‘I regret we weren’t able to arrest the suspect earlier’

The carnage caused by Anders Breivik began with a bomb in Oslo and culminated in a massacre of young people on the island of Utoya.

‘I regret we weren’t able to arrest the suspect earlier’

Eight people were killed when his device exploded at the high-rise building in Oslo at 3.26pm local time on July 22 last year.

It left a dust-clogged square covered in twisted metal and shattered glass.

Police described it as an “Oklahoma city-type” bombing, targeting a government building, perpetrated by a home-grown assailant and using the same mix of fertiliser and fuel that blew up a building in the US in 1995. The bomb was packed into a panel truck outside the building.

An agricultural supplier said Breivik bought six tonnes of fertiliser in the weeks before the explosion.

But as police battled to deal with the effects of the bomb, a much more deadly attack was about to begin 40km north-west of the capital.

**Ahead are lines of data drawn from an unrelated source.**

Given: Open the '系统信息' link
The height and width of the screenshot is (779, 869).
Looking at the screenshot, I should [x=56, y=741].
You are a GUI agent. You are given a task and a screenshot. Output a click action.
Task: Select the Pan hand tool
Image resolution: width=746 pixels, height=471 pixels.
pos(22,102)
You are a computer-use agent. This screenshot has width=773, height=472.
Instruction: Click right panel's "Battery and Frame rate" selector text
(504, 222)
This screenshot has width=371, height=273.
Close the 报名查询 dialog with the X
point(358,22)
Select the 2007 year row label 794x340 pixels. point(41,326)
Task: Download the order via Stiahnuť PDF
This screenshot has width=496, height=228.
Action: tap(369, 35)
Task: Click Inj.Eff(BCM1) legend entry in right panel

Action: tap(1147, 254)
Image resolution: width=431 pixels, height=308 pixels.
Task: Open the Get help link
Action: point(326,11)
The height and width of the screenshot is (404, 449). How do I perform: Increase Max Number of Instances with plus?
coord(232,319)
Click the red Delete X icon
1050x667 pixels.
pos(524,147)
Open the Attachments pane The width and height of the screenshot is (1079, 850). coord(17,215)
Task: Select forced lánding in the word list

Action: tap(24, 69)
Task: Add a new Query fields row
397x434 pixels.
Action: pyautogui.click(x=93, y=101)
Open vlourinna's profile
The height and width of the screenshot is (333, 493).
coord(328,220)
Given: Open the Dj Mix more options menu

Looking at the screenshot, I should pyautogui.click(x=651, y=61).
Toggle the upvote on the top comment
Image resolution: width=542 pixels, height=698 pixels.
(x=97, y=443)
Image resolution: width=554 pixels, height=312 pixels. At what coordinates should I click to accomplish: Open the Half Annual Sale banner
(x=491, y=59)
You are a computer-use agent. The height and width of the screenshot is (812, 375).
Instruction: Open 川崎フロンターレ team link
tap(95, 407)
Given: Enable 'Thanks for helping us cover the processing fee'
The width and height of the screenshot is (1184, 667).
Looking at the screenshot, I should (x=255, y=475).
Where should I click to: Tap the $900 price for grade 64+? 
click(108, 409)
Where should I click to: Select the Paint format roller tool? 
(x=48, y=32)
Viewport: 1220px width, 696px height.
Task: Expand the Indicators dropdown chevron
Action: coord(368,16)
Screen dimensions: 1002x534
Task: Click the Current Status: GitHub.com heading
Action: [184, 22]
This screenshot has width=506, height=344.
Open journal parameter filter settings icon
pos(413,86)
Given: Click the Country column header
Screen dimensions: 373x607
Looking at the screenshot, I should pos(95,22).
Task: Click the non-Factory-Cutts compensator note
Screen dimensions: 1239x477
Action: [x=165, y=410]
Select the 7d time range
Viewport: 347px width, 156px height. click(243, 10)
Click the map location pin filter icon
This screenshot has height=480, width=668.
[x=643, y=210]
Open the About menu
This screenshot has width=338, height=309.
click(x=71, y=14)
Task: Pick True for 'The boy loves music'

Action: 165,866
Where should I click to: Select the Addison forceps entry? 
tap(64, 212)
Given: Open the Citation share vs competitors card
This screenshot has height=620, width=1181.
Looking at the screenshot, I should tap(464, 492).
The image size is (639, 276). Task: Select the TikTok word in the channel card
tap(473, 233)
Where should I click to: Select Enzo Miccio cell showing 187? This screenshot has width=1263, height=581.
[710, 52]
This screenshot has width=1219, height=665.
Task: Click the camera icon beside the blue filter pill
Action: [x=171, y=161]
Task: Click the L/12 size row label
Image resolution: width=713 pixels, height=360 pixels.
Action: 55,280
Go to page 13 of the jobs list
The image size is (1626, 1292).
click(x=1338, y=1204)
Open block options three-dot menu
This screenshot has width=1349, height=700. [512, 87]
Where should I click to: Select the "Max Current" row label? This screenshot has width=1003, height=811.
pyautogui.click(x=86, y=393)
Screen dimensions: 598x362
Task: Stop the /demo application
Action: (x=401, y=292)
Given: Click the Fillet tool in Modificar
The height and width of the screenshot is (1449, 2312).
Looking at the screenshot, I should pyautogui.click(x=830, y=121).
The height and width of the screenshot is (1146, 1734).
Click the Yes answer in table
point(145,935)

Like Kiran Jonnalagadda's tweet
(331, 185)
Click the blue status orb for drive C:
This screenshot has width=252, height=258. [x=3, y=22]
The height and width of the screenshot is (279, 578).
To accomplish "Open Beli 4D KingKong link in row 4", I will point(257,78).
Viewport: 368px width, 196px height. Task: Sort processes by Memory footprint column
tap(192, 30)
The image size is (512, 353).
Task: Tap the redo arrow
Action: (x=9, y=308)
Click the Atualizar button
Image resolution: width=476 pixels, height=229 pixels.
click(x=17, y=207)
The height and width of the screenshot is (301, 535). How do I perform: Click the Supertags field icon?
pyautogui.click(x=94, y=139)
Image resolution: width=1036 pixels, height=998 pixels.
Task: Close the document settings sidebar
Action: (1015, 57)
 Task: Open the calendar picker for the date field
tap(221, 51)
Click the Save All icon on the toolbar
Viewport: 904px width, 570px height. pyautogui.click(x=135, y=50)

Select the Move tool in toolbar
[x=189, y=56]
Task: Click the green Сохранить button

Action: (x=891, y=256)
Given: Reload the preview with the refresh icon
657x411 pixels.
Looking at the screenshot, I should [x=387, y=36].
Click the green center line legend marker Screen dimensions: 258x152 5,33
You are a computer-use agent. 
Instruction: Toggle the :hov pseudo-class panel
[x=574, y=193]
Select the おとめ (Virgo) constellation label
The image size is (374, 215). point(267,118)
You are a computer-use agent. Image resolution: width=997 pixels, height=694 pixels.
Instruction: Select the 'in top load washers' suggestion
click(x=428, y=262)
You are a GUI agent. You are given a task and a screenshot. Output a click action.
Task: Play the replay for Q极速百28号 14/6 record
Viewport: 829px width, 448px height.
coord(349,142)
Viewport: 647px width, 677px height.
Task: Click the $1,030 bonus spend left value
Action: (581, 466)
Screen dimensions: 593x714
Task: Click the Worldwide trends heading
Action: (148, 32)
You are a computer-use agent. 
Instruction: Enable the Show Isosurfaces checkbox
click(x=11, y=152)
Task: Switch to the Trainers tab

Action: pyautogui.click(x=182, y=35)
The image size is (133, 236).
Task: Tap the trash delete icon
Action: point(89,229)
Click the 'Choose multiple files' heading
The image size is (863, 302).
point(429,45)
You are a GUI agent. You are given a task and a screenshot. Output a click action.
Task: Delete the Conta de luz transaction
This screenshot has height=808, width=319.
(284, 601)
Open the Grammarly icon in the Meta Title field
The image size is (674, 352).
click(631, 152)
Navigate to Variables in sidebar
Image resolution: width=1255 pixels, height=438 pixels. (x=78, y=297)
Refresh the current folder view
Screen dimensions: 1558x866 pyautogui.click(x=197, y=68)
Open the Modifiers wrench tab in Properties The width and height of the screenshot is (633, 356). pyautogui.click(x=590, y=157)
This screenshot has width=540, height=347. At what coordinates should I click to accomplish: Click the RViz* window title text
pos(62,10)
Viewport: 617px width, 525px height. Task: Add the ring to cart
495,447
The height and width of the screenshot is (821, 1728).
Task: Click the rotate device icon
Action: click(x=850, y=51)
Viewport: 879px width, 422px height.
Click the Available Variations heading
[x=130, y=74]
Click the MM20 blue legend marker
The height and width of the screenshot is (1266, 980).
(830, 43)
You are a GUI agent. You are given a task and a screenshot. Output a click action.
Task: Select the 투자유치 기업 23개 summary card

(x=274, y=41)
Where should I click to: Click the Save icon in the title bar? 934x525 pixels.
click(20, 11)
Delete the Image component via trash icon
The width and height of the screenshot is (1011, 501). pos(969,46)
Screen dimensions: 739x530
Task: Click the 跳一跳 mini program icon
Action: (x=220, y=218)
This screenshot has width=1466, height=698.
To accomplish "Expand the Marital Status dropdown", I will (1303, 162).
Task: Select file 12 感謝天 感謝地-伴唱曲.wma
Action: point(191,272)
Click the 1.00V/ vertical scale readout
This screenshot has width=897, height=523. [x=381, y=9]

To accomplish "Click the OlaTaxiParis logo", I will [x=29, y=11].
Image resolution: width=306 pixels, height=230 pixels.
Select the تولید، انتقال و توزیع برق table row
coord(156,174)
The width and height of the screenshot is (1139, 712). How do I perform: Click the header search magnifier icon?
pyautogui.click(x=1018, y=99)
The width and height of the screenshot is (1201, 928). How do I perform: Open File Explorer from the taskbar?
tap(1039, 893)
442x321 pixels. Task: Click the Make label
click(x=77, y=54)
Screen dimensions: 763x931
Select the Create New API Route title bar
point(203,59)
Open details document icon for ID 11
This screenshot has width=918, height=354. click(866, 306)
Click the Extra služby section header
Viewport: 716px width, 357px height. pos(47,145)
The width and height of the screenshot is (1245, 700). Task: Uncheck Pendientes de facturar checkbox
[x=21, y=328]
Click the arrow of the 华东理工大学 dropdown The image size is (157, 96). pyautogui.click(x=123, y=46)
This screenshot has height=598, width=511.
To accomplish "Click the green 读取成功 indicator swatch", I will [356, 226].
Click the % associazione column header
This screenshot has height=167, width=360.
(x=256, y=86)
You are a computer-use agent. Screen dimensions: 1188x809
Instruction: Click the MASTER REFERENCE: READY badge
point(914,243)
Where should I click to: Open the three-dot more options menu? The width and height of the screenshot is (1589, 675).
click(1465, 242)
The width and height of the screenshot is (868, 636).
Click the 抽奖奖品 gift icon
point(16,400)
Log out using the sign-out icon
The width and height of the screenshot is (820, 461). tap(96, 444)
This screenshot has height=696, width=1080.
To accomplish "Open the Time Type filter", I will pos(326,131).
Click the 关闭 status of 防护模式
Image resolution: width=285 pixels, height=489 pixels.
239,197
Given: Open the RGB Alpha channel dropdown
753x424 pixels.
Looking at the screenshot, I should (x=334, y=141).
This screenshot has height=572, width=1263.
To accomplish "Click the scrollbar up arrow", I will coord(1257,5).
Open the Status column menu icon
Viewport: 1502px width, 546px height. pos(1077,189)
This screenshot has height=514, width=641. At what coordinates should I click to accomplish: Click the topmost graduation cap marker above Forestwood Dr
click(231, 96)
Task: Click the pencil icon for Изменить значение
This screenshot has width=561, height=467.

Breivik, dressed as a policeman, drove to a lake outside the capital and took a ferry to the island of Utoya, where hundreds of young people were attending a summer camp organised by the youth wing of the Labour Party.

At around 4.50pm he opened fire, claiming another 69 lives. It is claimed that he beckoned to his young victims before shooting them one by one.

Survivors of the shooting spree described hiding and fleeing into the water to escape. Police arrived on the island an hour and a half after the gunman first opened fire, because they did not have quick access to a helicopter and could not find a boat to reach the scene just several hundred yards away.

When the armed officers did locate a boat they overloaded it, causing it to break down.

Breivik surrendered when officers finally reached him on Utoya at 6.35pm.

Oslo police director Oeystein Maeland said later: “I regret we weren’t able to arrest the suspect earlier than we did.”

He went on: “Could police have been faster? The answer is ‘yes’.

“If the boat hadn’t been over capacity, police would have been on Utoya faster.”

Mr Maeland added: “If it would have led to another and better result is nothing we know for sure, but we can’t rule it out. And it’s tough, like I’ve said before, to think that lives thereby would have been saved.”

Chilling accounts soon emerged of what happened at the camp.

A 15-year-old, Elise, said she heard gunshots but then saw a police officer and thought she was safe. Then the man started shooting people in front of her.

“I saw many dead people,” she said.

“He first shot people on the island. Afterwards he started shooting people in the water.”

Dana Berzingi, 21, said several victims “had pretended they were dead to survive”.

But after shooting them with one gun, he blasted them in the head with a shotgun, he added.